That outer universe can be studied, in microcosm, by any individual through
the tool (a gateway) called 'computer' interface, linked to a telephone
line, linked to a physical network.  Everything one sees on the screen is
created by someone who uses their own computer (their mind) to create an
external reflection (an image) of what existed within them.  By studying
the relationship between a person, a computer, and a network, we learn
about ourselves, IF we understand the scientific basis, which is a function
of education, which is a by-product of egolessness and/or humility.

>He urged that the public interest be kept in mind as there
>be an effort to figure out how to provide the kind of
>scientific oversight to the developing computer information
>utility. He proposed utilizing scientific design and test
>methodologies to do this, much as the work in developing
>computer technology utilized these scientific processes.
>
>These are just short notes about three of the talks at this
>interesting conference that took place in 1970, just as
>the research on the ARPANET was in its earliest days.

        DARPA, as the R&D arm of the Dept of Defense, is subject to the
political winds that blow in and out of Washington DC.  Their constant
sense of mission across administrations has carried things forward over the
years, only to have political forces move decisions away from science and
principles to pragmatism, public benefit to economic gain.

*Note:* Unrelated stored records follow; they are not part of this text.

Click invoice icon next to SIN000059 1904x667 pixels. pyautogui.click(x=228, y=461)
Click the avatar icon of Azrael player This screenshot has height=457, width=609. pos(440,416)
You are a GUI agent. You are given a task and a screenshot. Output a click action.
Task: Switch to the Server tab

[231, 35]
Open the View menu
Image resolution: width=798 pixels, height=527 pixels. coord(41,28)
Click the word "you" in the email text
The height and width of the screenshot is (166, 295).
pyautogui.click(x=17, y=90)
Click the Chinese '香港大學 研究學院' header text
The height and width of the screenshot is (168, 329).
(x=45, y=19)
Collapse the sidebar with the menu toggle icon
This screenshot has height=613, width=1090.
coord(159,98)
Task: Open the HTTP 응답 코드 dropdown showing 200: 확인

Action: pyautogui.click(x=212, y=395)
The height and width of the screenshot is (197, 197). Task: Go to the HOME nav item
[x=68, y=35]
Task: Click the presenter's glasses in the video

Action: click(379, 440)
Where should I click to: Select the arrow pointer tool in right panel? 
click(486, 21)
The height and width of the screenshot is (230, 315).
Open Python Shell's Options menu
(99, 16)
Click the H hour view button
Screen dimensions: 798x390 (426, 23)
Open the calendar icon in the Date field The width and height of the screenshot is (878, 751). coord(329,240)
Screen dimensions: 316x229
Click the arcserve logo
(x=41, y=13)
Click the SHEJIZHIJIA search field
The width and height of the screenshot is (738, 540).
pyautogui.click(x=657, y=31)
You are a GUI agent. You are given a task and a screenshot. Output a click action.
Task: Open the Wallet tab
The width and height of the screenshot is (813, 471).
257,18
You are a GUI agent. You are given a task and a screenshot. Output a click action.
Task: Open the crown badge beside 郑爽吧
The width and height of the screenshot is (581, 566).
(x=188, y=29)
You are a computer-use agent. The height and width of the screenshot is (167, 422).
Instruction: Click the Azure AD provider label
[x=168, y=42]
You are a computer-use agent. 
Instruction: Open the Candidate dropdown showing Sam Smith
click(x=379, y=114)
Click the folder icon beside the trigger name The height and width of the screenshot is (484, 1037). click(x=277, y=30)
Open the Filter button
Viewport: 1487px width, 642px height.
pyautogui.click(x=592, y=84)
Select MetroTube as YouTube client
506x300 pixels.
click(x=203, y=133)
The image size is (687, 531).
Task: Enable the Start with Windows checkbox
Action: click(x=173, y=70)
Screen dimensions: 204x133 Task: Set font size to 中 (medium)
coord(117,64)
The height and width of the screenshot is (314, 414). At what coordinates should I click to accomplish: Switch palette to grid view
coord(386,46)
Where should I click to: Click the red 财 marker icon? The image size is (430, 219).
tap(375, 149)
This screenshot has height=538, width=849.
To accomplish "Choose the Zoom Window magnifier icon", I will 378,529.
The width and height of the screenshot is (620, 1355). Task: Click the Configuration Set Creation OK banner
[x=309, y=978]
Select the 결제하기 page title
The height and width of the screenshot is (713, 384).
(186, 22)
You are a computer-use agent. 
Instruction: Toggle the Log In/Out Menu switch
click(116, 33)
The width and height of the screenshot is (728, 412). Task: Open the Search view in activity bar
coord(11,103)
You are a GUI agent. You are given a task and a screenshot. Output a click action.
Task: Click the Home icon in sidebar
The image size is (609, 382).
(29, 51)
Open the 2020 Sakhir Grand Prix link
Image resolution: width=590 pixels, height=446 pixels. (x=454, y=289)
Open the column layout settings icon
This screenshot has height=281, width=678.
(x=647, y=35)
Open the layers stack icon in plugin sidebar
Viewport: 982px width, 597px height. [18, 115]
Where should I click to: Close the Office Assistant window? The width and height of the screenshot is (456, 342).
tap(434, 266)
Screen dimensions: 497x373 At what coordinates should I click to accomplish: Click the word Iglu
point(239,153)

>And yet there was a vision that a network of networks would
>develop and that there would be a need to apply the same
>kind of scientific methodology that was used to create
>the network to its development and toward having it serve
>people's needs and interests.

        The missing link is science-based statesmanship and humanitarianism
bundled into a forceful voice for steering people toward doing what is
right for each and every person in the system.  What is missing is called
leadership.

>There seemed a commitment to expanding communication among
>people and interactive participation of people rather than
>to creating passive processes that would mimic the worst
>of the old world.

        The void of principled leadership, created by  a short-sighted
focus on timetables, means that principles have been cast aside in favor of
organizing economic interests first.

>I wondered if anyone has an idea of what has happened to
>this vision and this commitment?

        Ideas such as the visions that you described never go away, they
just become diluted by the massive dollars spent by special interests to
sway "the debate" one way or another, over a period of years.  If you ask
interested, educated people about the issues, they might not jump out and
identify them, but if you presented the situation as it is, people would
recognize how important they are.  It just does not rank up them in the
media's spotlight with Lewinskygate, or this month's paycheck.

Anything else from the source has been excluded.